Task data:

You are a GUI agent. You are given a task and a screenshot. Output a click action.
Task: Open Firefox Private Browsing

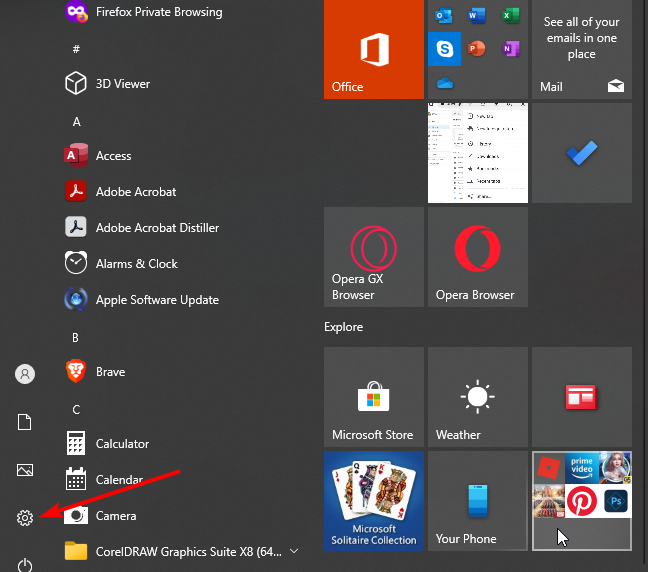(158, 13)
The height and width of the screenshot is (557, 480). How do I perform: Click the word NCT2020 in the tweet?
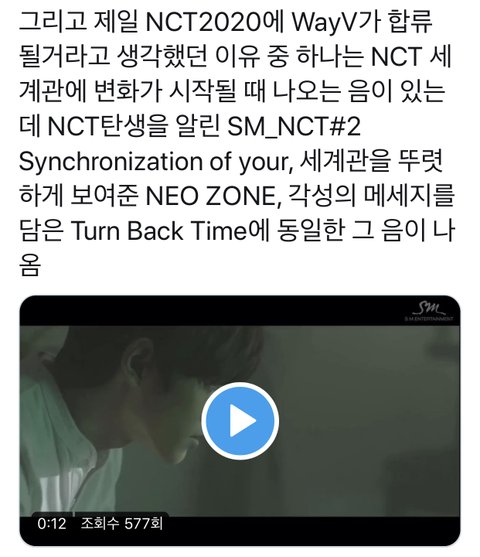[204, 22]
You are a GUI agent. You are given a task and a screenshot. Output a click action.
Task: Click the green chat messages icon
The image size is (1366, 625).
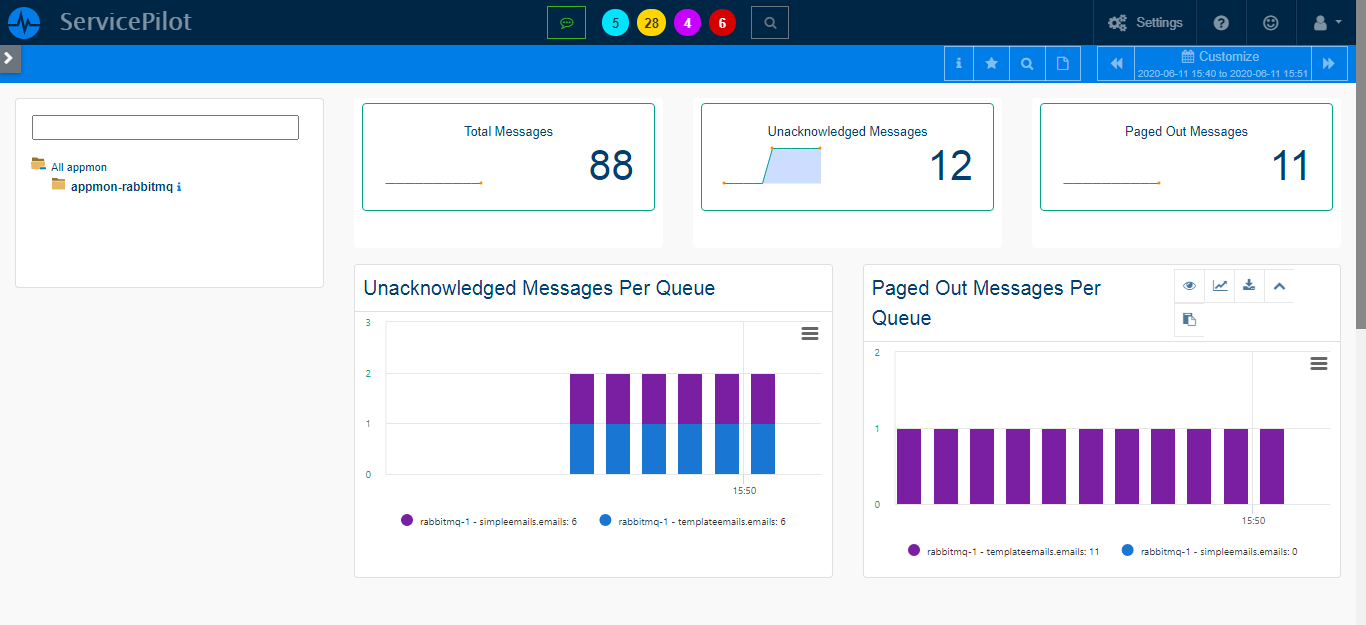pos(566,22)
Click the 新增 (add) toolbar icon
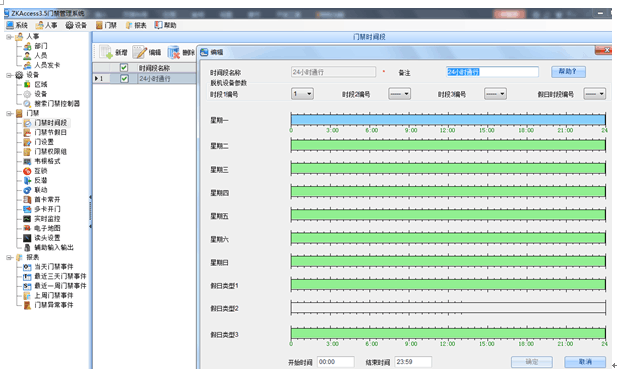 (x=106, y=52)
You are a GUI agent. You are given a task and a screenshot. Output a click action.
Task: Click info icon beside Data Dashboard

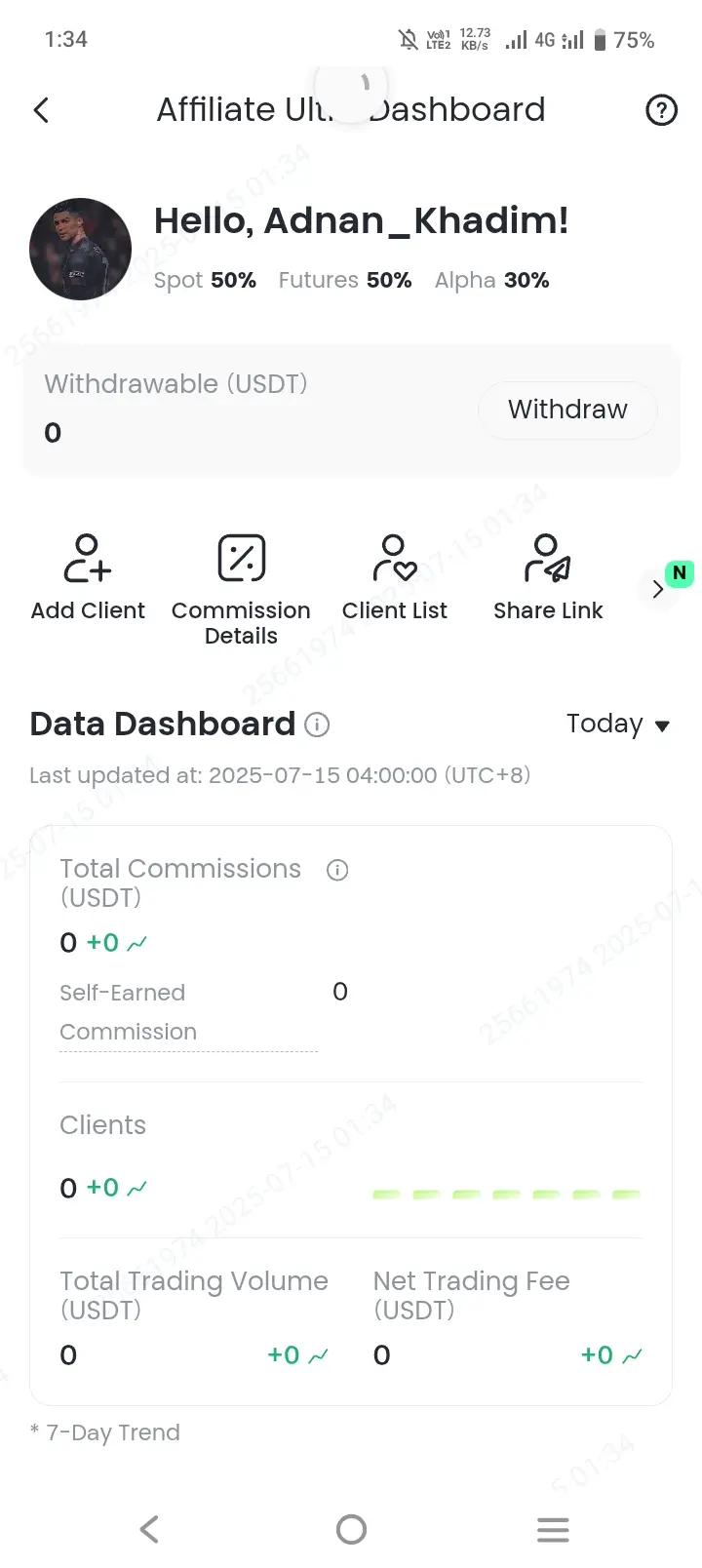pyautogui.click(x=317, y=725)
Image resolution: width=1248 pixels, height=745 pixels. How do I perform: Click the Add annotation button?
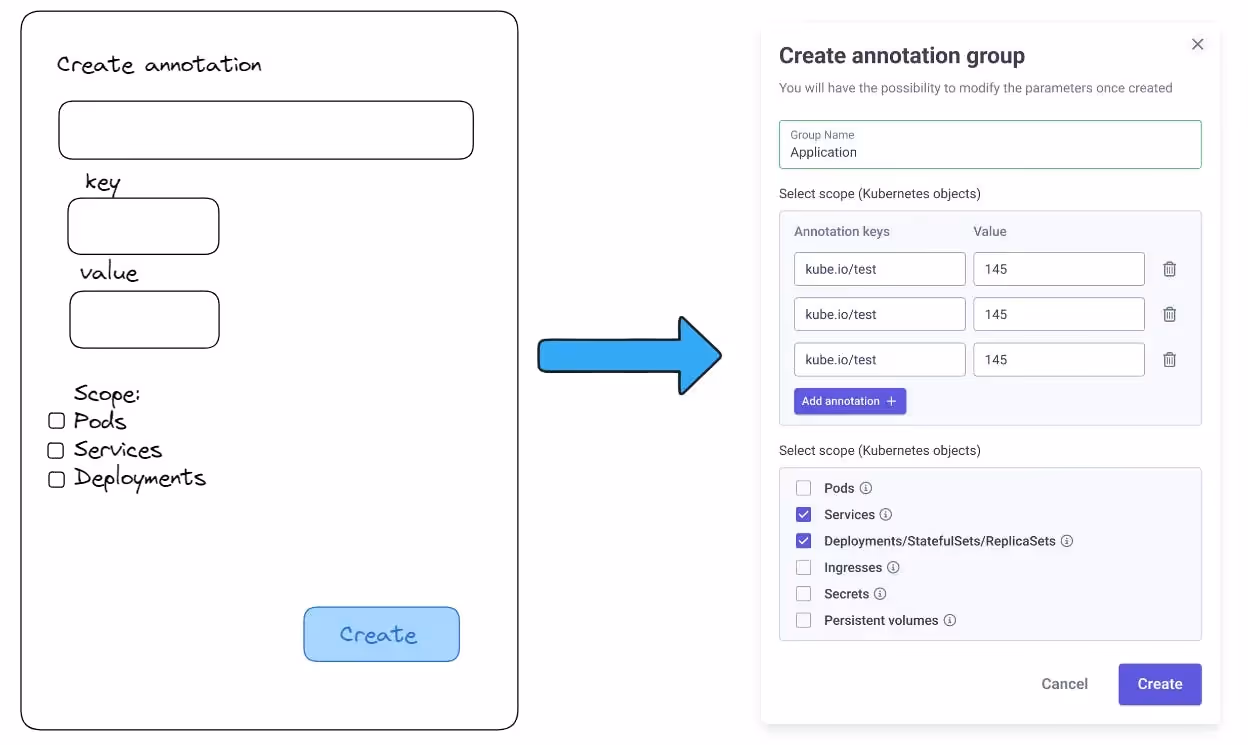(x=850, y=400)
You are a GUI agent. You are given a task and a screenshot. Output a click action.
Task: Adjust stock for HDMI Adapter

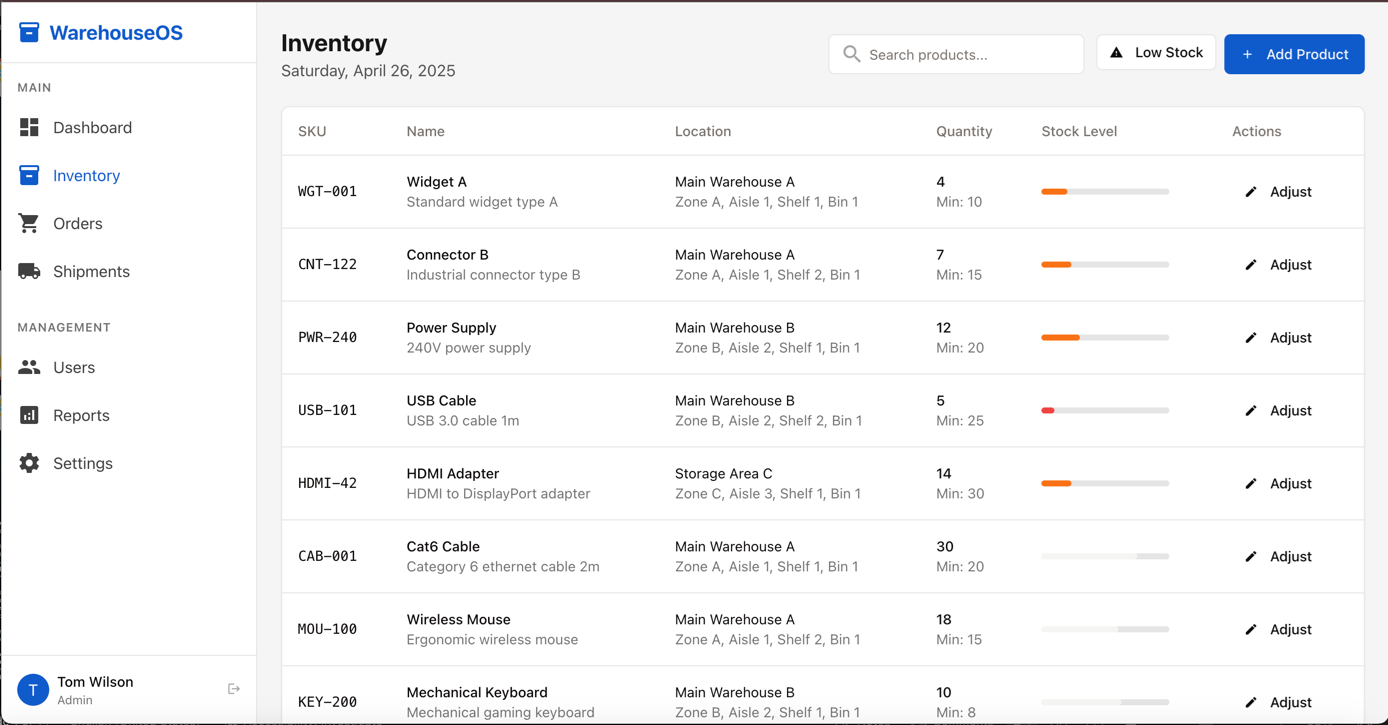point(1279,484)
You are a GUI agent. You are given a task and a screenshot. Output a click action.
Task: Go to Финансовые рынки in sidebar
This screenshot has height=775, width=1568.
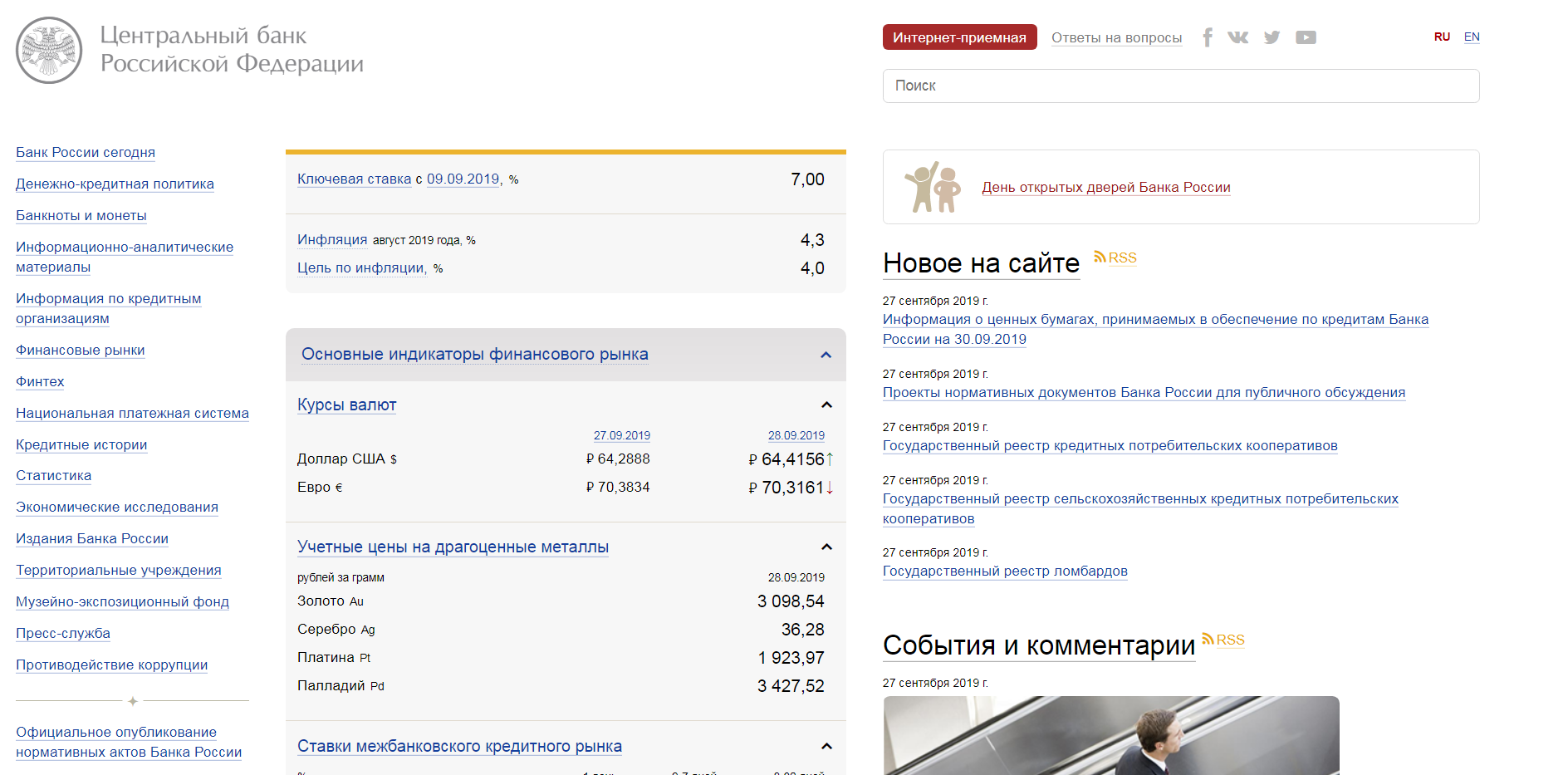(80, 350)
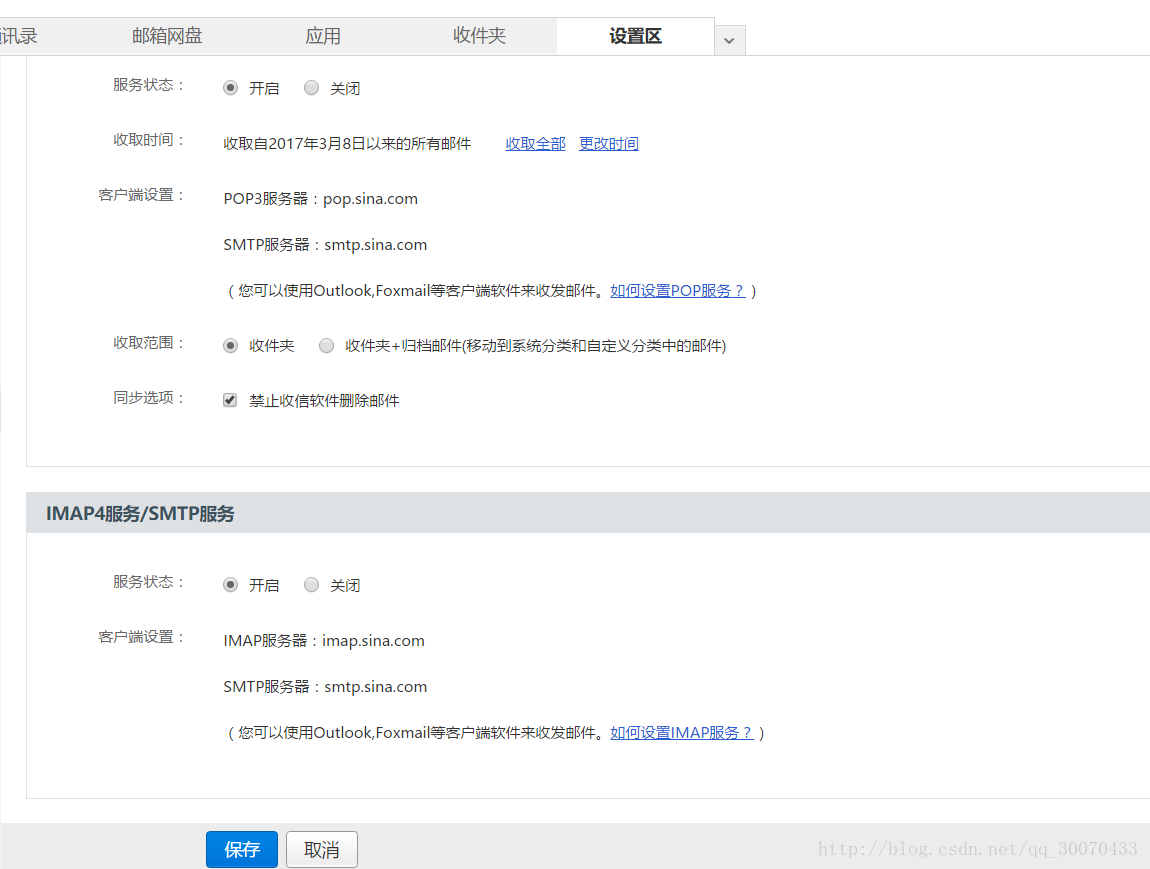This screenshot has height=869, width=1150.
Task: Select 关闭 to disable POP3 service
Action: 311,87
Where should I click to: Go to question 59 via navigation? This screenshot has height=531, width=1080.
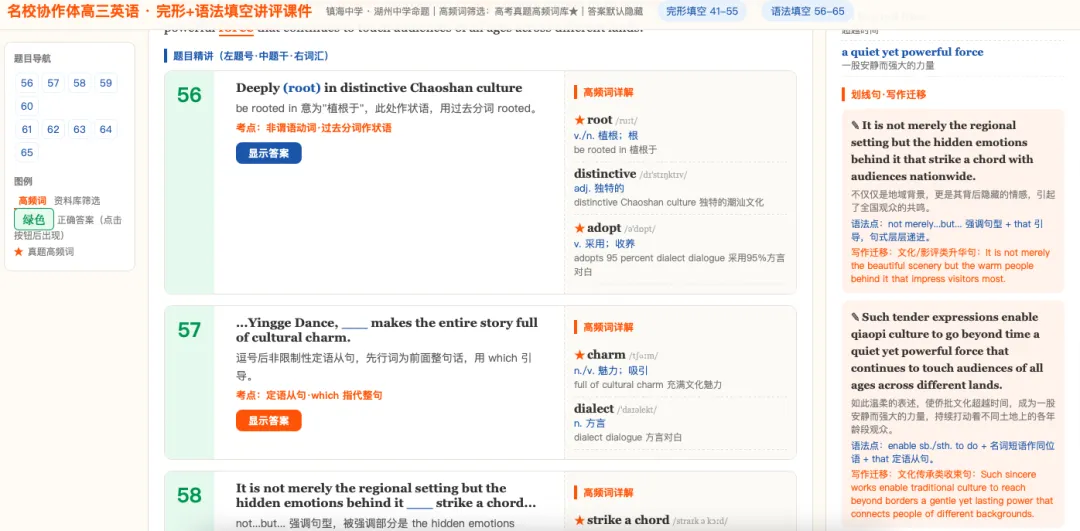[105, 83]
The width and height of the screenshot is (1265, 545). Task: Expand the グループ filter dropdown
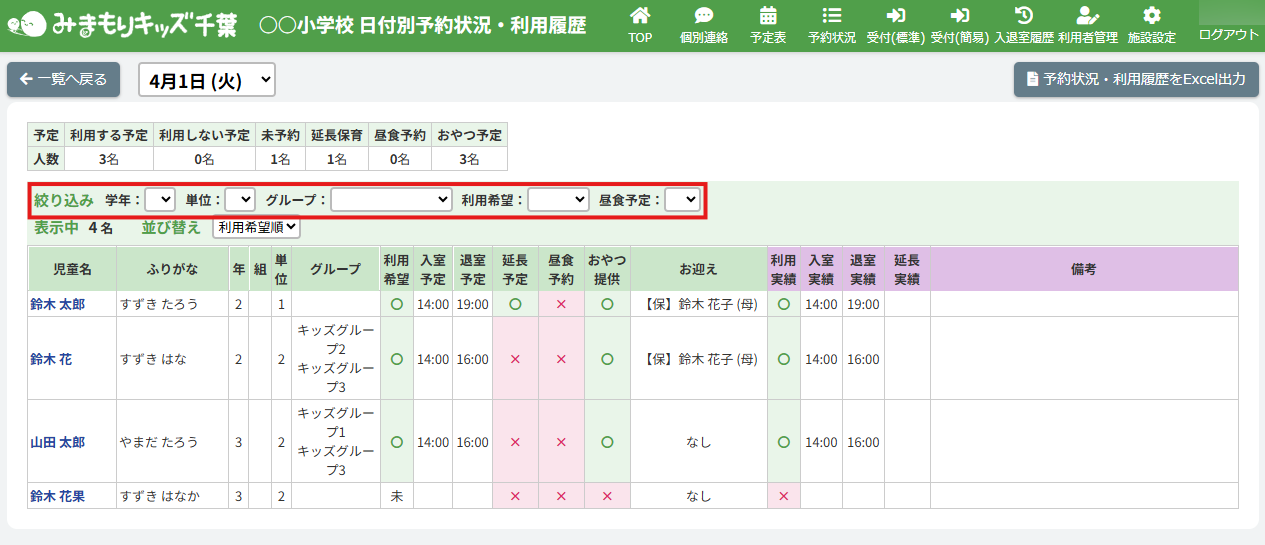pyautogui.click(x=391, y=200)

Work task: When you transcribe the entries above, begin at their first line, end with the line containing "Task: Click the green chat messages icon", and copy each line exactly without any picture.

Answer to the problem:
You are a GUI agent. You are given a task and a screenshot. Output a click action.
Task: Open Firefox Private Browsing

(158, 13)
The height and width of the screenshot is (557, 480). How do I perform: Click the word NCT2020 in the tweet?
[204, 22]
You are a GUI agent. You are given a task and a screenshot. Output a click action.
Task: Click the green chat messages icon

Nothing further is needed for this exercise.